SpaceX has received an $843 million NASA contract to deorbit the ISS in 2030.

NASA has selected SpaceX to develop a spacecraft that will deorbit from the International Space Station in 2030. The agency announced Wednesday that the contract is worth up to $843 million.

The ISS is nearing the end of its operational life, and as plans for a new commercial space station heat up, the space station that started it all will eventually need to be safely decommissioned within a decade.

Few details about the U.S. Deorbit Vehicle, as NASA calls the spacecraft, have been released so far. But NASA says this vehicle will be different from SpaceX's Dragon capsule, which carries cargo and crew to the station, and other vehicles that perform services for the agency. Unlike these vehicles, which are built and operated by SpaceX, NASA will take ownership of the American Deorbit vehicle after development and operate it throughout the mission.

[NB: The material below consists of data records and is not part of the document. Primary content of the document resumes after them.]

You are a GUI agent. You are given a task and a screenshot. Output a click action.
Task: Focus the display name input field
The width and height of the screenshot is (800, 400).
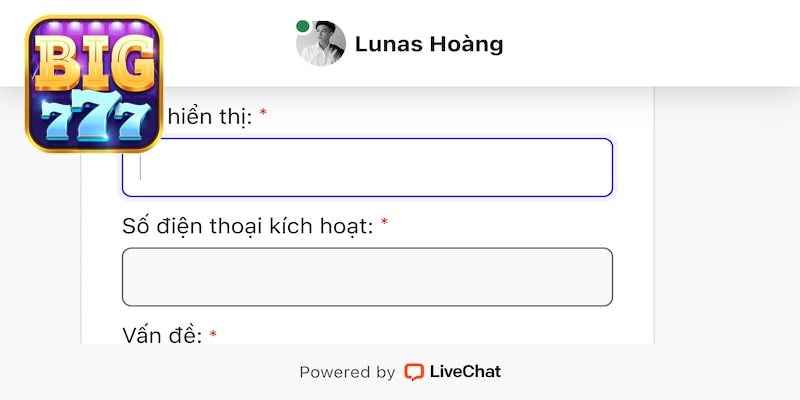pos(367,167)
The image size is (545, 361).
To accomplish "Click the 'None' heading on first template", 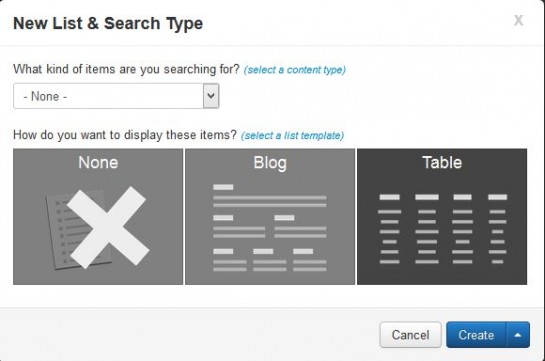I will 98,163.
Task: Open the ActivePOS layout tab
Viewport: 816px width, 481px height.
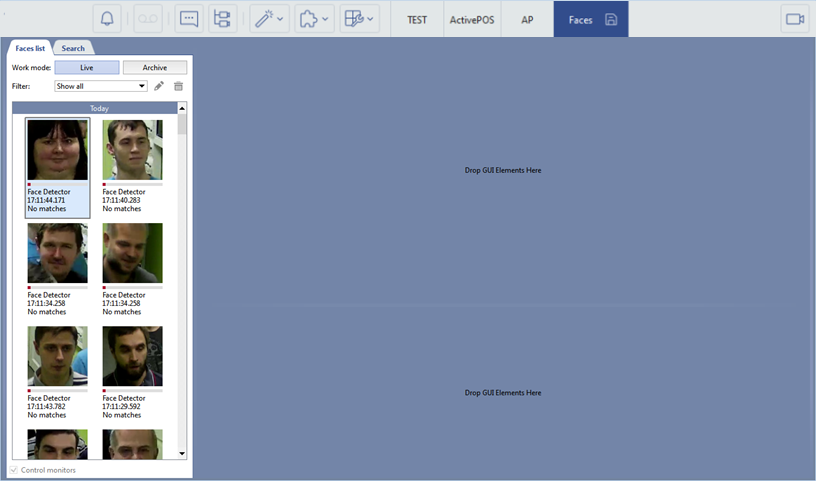Action: point(471,19)
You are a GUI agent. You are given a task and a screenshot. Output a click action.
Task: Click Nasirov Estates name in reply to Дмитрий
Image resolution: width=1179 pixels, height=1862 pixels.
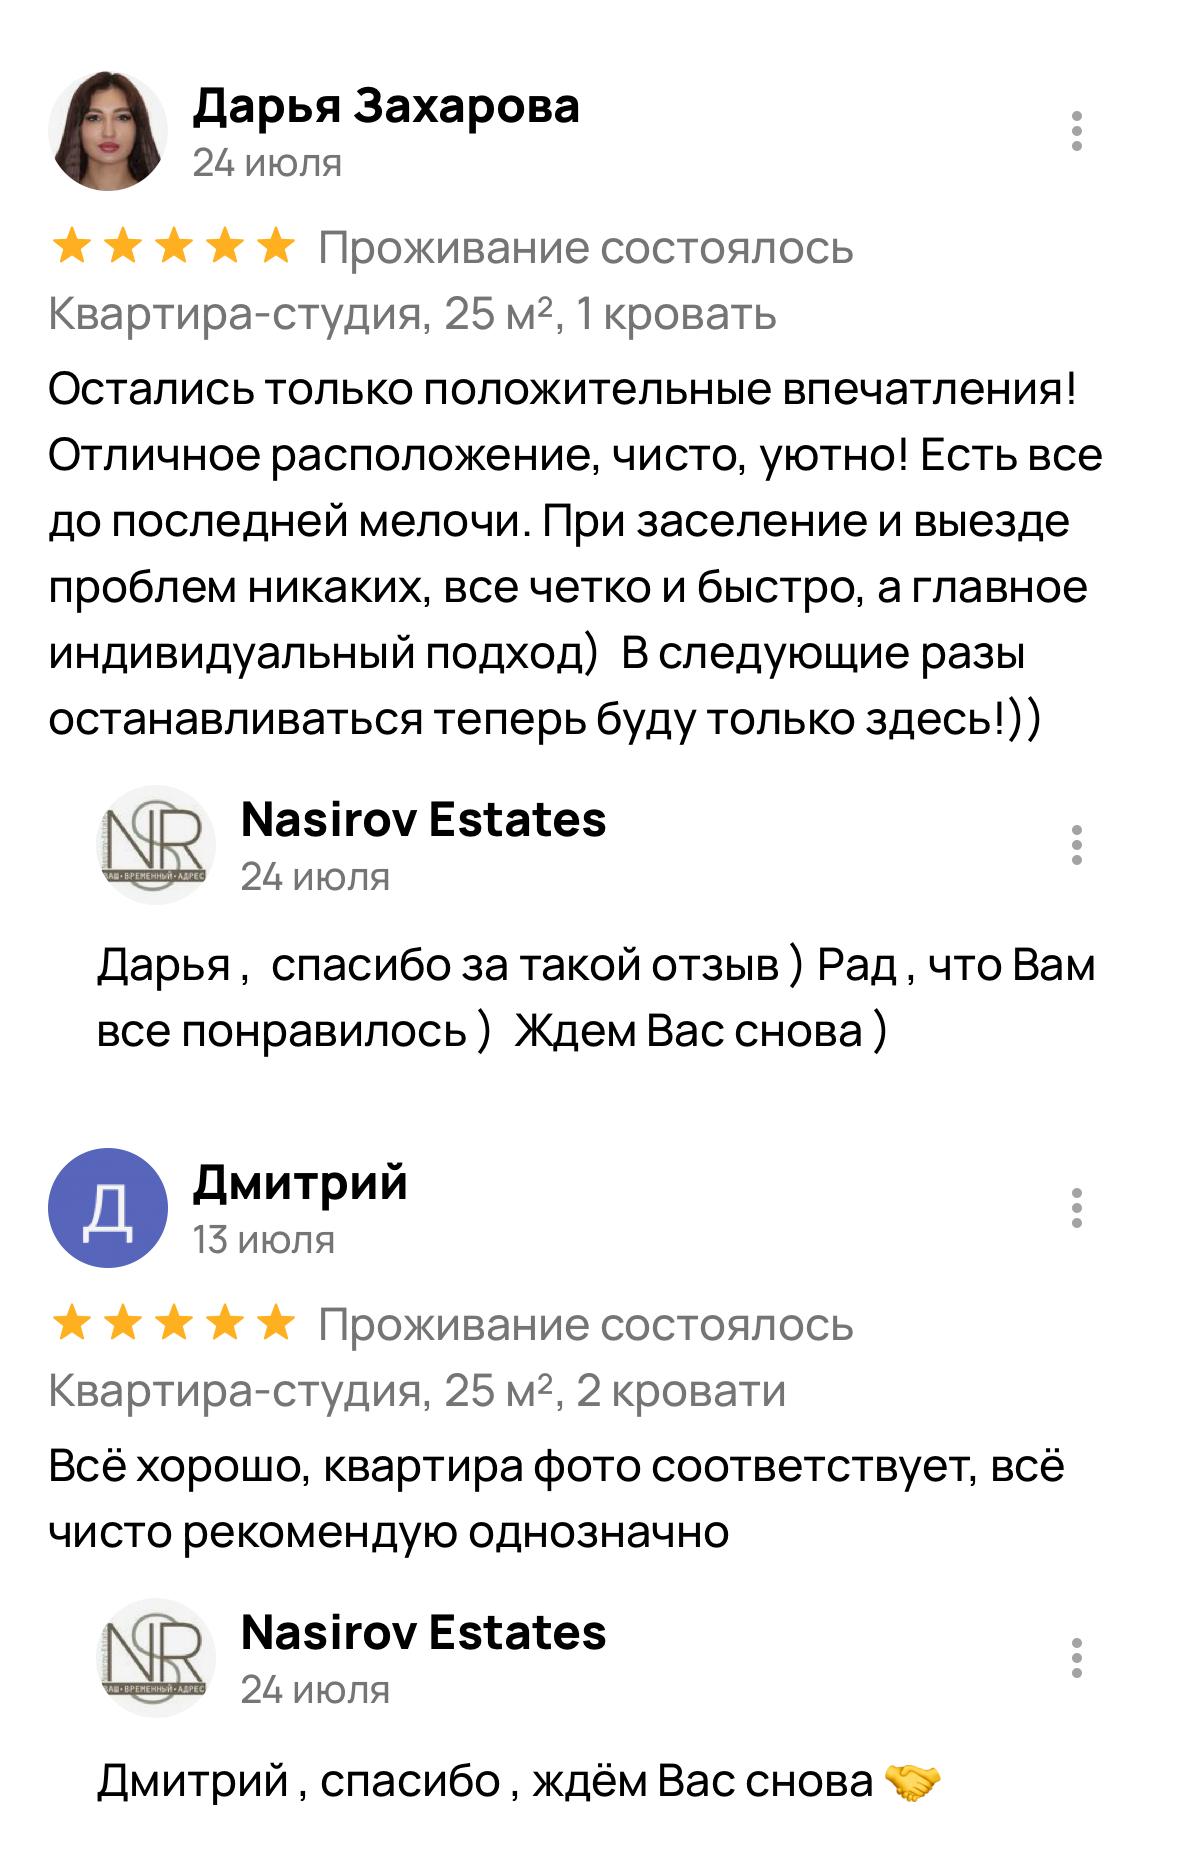pos(423,1633)
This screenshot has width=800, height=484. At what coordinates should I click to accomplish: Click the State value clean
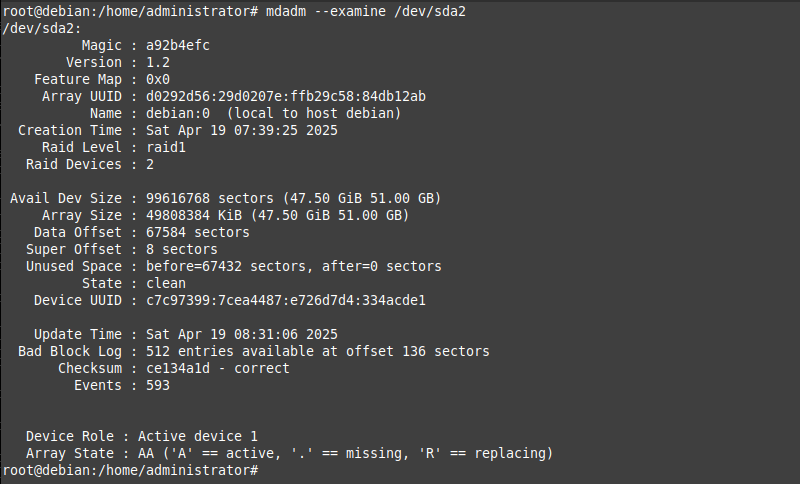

Both the vehicle and the ISS will disintegrate destructively upon re-entry into the atmosphere, and one of SpaceX's biggest challenges ahead will be ensuring the station re-enters in a way that does not endanger populated areas.

The US Deorbit vehicle launch agreement will be announced separately.

NASA and its partners have been evaluating the use of the Russian Roscosmos Progress spacecraft to perform deorbit missions, but studies have shown that a new spacecraft is needed for the deorbit maneuver. Safe decommissioning of the station is a shared responsibility among the five space agencies that operate the ISS (NASA, the Canadian Space Agency, the European Space Agency, the Japan Aerospace Exploration Agency, and the national space agency Roscosmos), but it is unclear whether the contract amount is actually paid by all countries.